* [Problems and tasks]
(1) In the passage below on the emergence of complexity, which properties constrain the interactions between simple units?
(2) Please carry on the passage below on the emergence of complexity, picking up after its final sentence.

From Aggregation to Strategy
In the earliest phases of the universe, matter existed in a relatively undifferentiated state. Particles such as protons, neutrons, and electrons floated freely, with no stable connections to one another. Even when atoms formed, they were simple, uniform, and interchangeable. A single hydrogen atom is much like any other, and without lasting arrangements between them, there was little in the way of meaningful difference.
As the universe cooled and expanded, something profound began to happen: particles started to stick together. Atoms formed bonds to become molecules. Not all combinations were possible. Some were unstable and broke apart, but others held. The rules of physics didn’t just allow aggregation, they favored certain arrangements over others. The universe began to explore what was stable.
This principle, aggregation guided by stability, is the first step in the emergence of complexity. Simple units join to form larger structures, but not at random. The interactions are constrained by properties like charge, shape, and energy minimization. These constraints act like filters, selecting for some patterns while excluding others. Out of this selective process, structure begins to emerge.

Entries taken from a collection:
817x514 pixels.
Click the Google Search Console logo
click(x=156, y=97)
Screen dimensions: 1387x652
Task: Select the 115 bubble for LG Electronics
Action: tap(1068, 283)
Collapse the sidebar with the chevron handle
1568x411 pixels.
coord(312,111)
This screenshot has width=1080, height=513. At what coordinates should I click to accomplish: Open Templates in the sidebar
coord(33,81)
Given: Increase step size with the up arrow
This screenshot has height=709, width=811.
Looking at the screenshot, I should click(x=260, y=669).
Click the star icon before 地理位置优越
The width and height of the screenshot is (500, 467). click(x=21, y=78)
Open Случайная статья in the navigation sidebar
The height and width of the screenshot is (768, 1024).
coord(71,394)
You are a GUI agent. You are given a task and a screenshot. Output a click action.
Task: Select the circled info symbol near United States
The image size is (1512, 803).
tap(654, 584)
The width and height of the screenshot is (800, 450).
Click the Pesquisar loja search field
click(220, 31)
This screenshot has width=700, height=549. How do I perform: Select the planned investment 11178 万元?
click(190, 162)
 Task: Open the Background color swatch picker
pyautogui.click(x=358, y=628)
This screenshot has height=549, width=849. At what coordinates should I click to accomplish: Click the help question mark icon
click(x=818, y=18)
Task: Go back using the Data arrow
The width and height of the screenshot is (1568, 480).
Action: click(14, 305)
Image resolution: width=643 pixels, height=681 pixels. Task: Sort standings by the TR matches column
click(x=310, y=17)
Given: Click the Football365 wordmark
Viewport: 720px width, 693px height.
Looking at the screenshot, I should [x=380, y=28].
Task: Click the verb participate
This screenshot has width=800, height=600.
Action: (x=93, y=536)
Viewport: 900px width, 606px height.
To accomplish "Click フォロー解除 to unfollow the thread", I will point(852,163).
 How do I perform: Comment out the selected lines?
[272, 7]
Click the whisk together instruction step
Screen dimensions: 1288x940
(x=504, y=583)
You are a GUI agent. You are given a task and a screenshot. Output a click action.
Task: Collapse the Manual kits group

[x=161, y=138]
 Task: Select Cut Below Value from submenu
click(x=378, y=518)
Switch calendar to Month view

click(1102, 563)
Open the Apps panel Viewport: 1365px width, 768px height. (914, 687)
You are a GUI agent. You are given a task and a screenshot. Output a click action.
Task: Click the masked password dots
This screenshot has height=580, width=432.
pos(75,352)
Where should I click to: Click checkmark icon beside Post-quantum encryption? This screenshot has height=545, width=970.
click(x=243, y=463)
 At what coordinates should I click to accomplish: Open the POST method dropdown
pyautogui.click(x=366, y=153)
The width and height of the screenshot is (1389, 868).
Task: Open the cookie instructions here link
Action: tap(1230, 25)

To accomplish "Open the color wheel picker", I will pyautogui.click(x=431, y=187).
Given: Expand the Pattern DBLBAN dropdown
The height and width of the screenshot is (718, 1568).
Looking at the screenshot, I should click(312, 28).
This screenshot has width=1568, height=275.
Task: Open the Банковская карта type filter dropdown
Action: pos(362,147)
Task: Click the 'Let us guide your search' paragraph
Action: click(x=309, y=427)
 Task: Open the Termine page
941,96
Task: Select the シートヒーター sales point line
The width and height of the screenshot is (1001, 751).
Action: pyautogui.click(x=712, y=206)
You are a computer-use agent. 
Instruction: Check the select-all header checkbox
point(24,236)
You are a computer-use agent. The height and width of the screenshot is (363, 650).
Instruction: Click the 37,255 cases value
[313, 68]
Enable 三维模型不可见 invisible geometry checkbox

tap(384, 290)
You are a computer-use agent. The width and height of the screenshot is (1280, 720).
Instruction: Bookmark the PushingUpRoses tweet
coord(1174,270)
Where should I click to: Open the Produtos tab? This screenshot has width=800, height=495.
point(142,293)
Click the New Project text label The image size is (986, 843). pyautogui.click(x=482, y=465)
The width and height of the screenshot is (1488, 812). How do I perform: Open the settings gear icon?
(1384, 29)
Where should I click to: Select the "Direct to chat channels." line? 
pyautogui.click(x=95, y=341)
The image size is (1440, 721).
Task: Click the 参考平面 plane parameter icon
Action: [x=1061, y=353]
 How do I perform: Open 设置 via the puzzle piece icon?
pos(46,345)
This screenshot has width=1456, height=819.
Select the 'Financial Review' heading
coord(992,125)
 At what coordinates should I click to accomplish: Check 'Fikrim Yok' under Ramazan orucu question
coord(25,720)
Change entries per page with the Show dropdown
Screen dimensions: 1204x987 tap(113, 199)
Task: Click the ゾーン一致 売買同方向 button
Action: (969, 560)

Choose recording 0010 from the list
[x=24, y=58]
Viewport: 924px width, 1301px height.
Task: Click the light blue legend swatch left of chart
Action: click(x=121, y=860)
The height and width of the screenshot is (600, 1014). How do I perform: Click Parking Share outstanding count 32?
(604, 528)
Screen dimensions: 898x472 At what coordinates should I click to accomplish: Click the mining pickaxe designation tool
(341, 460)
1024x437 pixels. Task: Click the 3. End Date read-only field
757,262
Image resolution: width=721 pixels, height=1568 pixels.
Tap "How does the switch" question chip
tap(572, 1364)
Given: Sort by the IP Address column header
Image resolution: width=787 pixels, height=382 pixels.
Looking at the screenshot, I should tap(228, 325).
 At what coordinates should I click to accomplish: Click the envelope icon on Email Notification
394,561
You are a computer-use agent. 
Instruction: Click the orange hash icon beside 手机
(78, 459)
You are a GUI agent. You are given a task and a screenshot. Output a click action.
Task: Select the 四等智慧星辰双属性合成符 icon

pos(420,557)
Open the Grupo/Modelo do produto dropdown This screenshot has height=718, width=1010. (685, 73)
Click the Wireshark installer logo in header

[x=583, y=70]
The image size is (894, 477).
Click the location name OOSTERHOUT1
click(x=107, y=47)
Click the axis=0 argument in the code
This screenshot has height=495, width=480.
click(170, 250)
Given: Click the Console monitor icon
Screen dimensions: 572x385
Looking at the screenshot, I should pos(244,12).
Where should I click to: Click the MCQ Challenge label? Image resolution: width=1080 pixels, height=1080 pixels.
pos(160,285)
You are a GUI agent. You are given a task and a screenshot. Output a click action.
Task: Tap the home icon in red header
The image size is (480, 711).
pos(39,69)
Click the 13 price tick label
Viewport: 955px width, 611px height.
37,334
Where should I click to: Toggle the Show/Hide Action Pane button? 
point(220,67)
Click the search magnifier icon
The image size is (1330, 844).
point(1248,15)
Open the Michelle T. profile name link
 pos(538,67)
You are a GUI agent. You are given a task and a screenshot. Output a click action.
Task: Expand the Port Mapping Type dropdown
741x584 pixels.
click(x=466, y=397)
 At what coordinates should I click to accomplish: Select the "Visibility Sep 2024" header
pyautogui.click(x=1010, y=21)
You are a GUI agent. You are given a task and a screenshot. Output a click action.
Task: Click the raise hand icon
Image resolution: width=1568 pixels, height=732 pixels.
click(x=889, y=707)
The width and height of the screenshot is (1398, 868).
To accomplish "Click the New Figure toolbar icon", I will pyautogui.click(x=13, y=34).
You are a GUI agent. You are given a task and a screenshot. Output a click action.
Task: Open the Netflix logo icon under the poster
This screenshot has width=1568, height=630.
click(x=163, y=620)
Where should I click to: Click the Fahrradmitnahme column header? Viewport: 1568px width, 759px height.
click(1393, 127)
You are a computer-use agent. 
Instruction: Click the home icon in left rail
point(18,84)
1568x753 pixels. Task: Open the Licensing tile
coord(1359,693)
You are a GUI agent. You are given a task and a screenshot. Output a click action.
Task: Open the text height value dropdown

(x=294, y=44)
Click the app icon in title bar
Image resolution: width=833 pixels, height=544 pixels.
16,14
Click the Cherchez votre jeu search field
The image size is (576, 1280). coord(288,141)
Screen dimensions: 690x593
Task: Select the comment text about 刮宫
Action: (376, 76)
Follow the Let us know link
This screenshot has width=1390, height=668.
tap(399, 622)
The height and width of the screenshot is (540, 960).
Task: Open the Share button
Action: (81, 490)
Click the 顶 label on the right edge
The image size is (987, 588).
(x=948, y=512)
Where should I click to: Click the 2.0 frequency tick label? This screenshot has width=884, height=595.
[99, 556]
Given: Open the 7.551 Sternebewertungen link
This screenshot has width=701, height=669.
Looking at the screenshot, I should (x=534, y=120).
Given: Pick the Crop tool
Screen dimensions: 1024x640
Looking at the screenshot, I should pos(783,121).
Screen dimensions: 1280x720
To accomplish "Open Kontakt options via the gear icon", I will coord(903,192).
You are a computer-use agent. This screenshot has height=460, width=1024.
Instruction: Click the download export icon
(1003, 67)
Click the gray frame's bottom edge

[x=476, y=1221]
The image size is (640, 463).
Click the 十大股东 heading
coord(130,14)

* [Exercise results]
(1) Charge, shape, and energy minimization.

(2)
But structure alone is not yet enough. Two molecules might be stable when bound together, but without any variation in form or function, the system remains uniform, flat, featureless. As we saw in the previous chapter, complexity needs gradients: differences that can drive process and transformation. What unlocks the next stage here is a different kind of gradient, not one of energy or concentration, but of sequence. When molecules, especially long, chain-like ones, can join in different orders, each with different properties, structure becomes capable of carrying difference. And when differences in structure lead to differences in behavior, we begin to see the glimmer of something more: information.
From Sequence to Encoding
A long chain of molecules arranged in a specific order is not just a bigger molecule, it’s a pattern. And once patterns can differ, they can also begin to matter.
Imagine a soup of monomers, simple molecular building blocks, each capable of bonding to others in a linear chain. If every chain is identical, the system contains no usable difference. But if some sequences are more chemically reactive than others, if one sequence can catalyze a reaction that another cannot, then the system begins to respond to variation. A chain’s structure now determines its function.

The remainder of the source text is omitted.